No one expects Democrats to pick up enough seats to regain control of either chamber. But Democrats hope to at least stop the bleeding and begin building up their numbers – helped by anger over education funding that led to a teacher walkout and more educators running for the Legislature.

About 40 percent of the make-up of the 58th Legislature has already been set. Half of the Senate is not up for re-election this year and 33 candidates (18 Republicans and 15 Democrats) have secured their seats by not drawing general-election opponents.

With a substantial number of lawmakers retiring or prohibited from running because of term limits, plenty of seats could be up for grabs on Tuesday.

In the House, 36 races do not feature an incumbent, including 24 seats held by a Republican, eight held by a Democrat and two vacant. Also in the House, there are 11 open seats, including six controlled by Republicans, three by Democrats; two are vacant.

Newly released voter registration numbers show several of these seats are ripe for switching parties.

As of Nov. 1, Republicans outnumbered Democrats in two districts whose seats are currently held by Democrats who aren’t seeking re-election: the seat held by Rep. Chuck Hoskin, D-Vinita, and the seat being vacated by Rep. Cory Williams, D-Stillwater.

Democrats, however, also have opportunities to pick up seats.

Democrats outnumber Republicans in six districts whose seats are held by Republicans. These are held by outgoing Reps. Pat Ownby, R-Admore; Todd Thomsen, R-Ada; John Montgomery, R-Lawton; George Faught, R-Muskogee; Rick West, R-Heavener; and Sen. Josh Brecheen, R-Coalgate.

Democrats additionally make up the bulk (45 out of 66 candidates) of the so-called “teacher caucus” – a group of current and former school educators or administrators who filed for office in the final days of the two-week long teacher walkout.

If pro-public education voters show up in force, it could make a difference in several key races. 
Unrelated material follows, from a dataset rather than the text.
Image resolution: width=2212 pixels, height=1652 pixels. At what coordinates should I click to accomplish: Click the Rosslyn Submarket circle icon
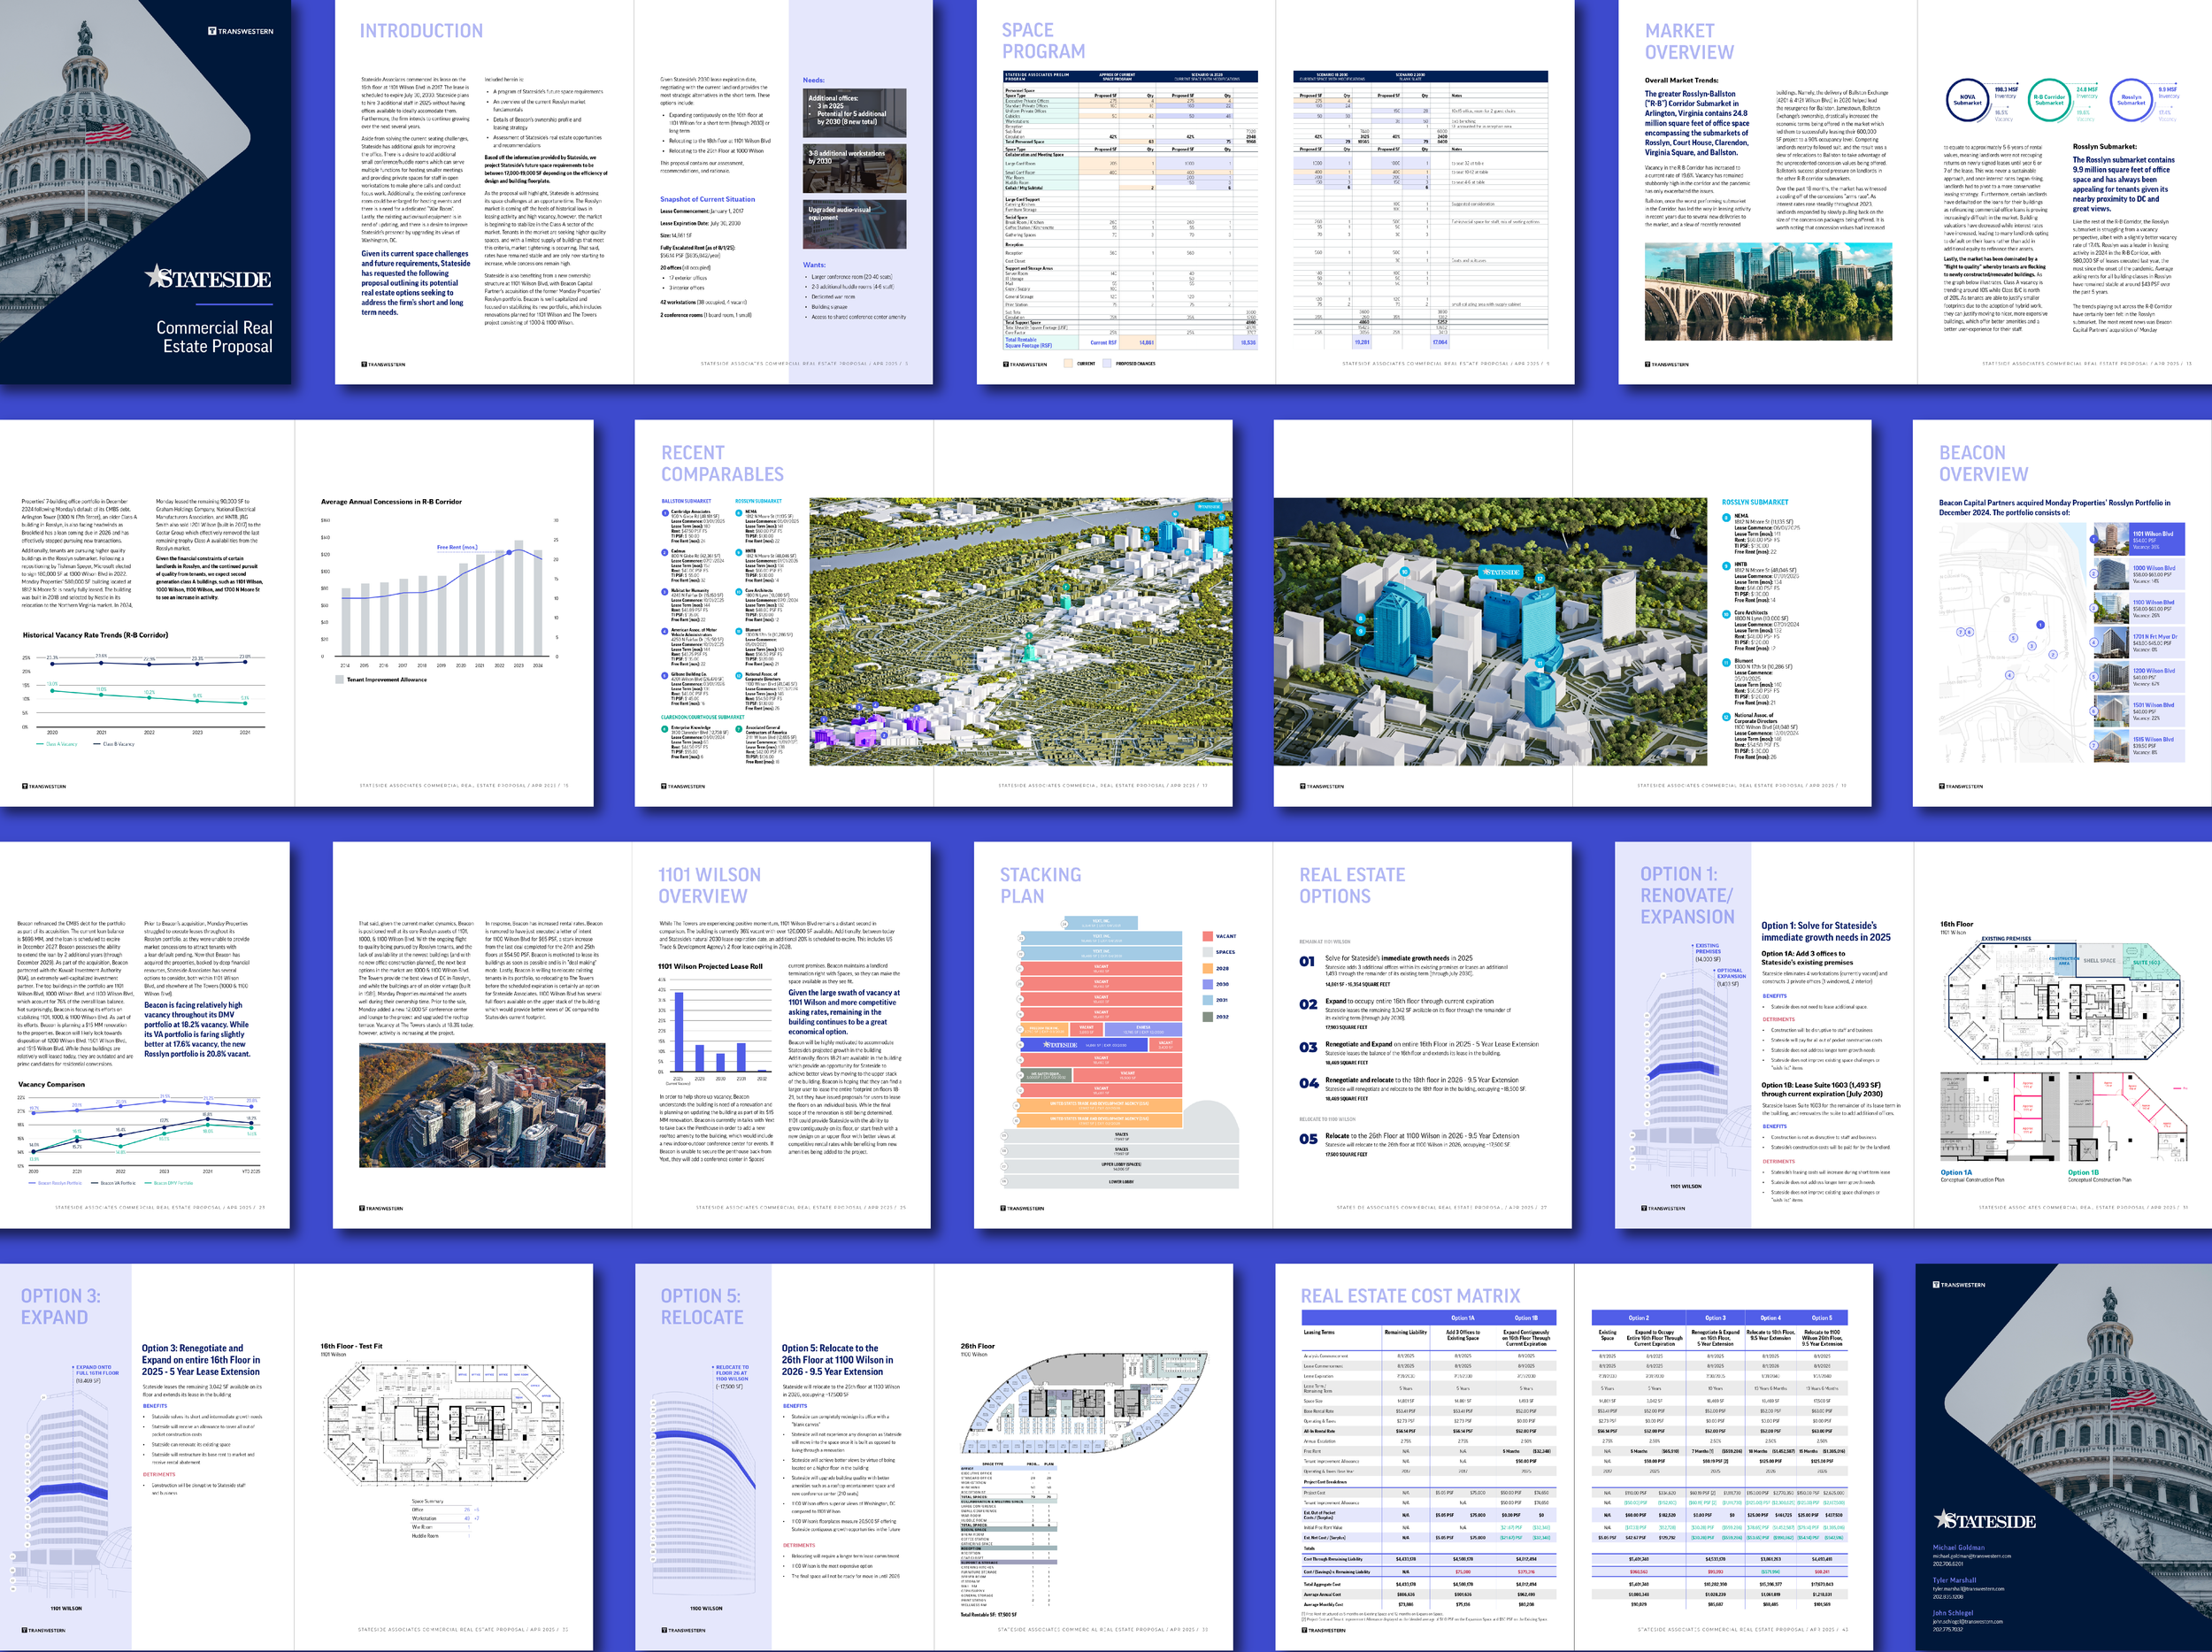[2131, 101]
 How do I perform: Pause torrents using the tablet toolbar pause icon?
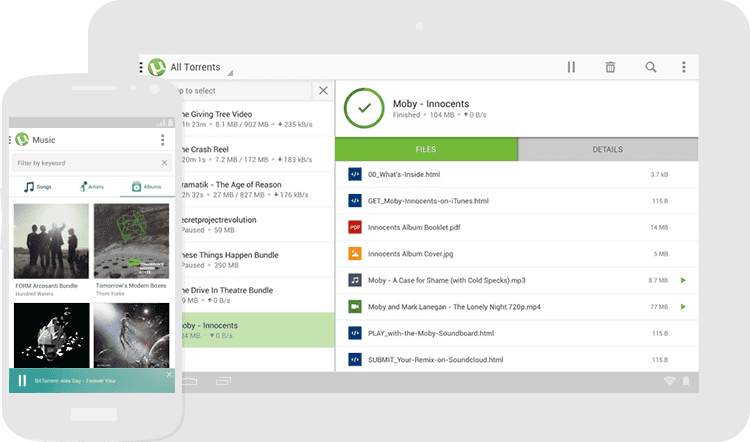coord(571,67)
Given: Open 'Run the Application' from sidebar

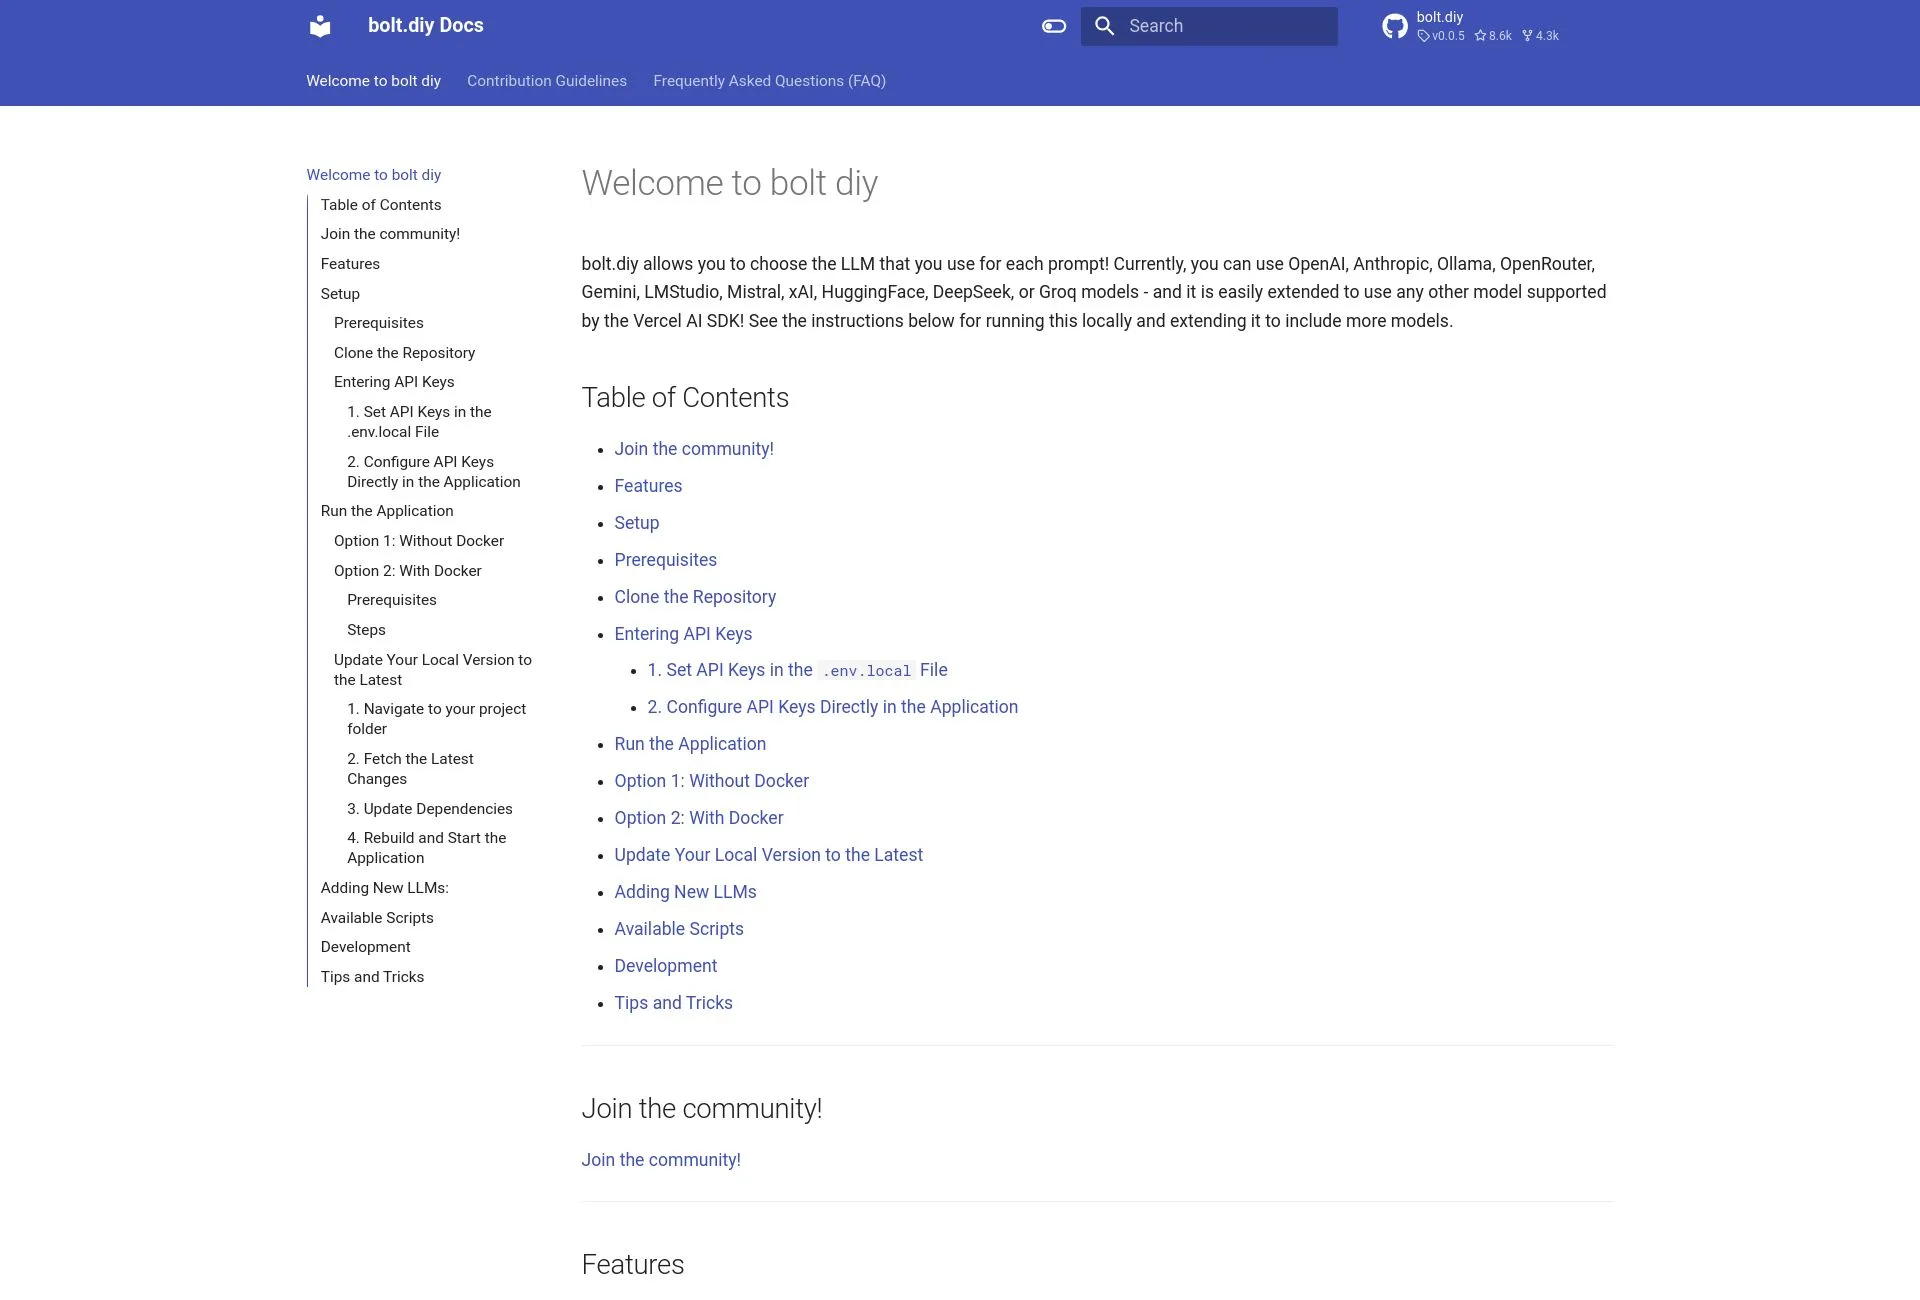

The Oklahoma House gallery was packed on Nov. 8, 2017, as representatives spent hours discussing and debating a tax package to address the state’s severe budget shortfall. That measure fell short. Credit: David Fritze / Oklahoma Watch

Will more incumbents go down?

So far, the 2018 election cycle hasn’t been kind to lawmakers seeking re-election.

Twelve incumbents, all Republicans, were ousted by members of their own party in primary or runoff elections.

Eight lawmakers in this group voted against the $425 million tax bill, known as HB1010xx, that paid for the teacher pay package.

That could be bad news for the four other lawmakers – Reps. Tom Gann, R-Inola; Rep. Tommy Hardin, R-Madill; Kevin West, R-Grove; and Sen. Mark Allen, R-Spiro – who also voted against the tax-raising bill. Public education advocates have targeted those who opposed the bill.

But it’s unclear if the lawmakers voted out so far were victims of retribution or a general anti-incumbent sentiment among voters.

The latter could mean bad news for those seeking re-election: 37 Republicans, 29 in the House and eight in the Senate, and eight Democrats, all in the House.

But one statistic should put them more at ease: Since 2014, only two incumbents have been defeated by general-election opponents. When incumbents go down, it is typically in primaries.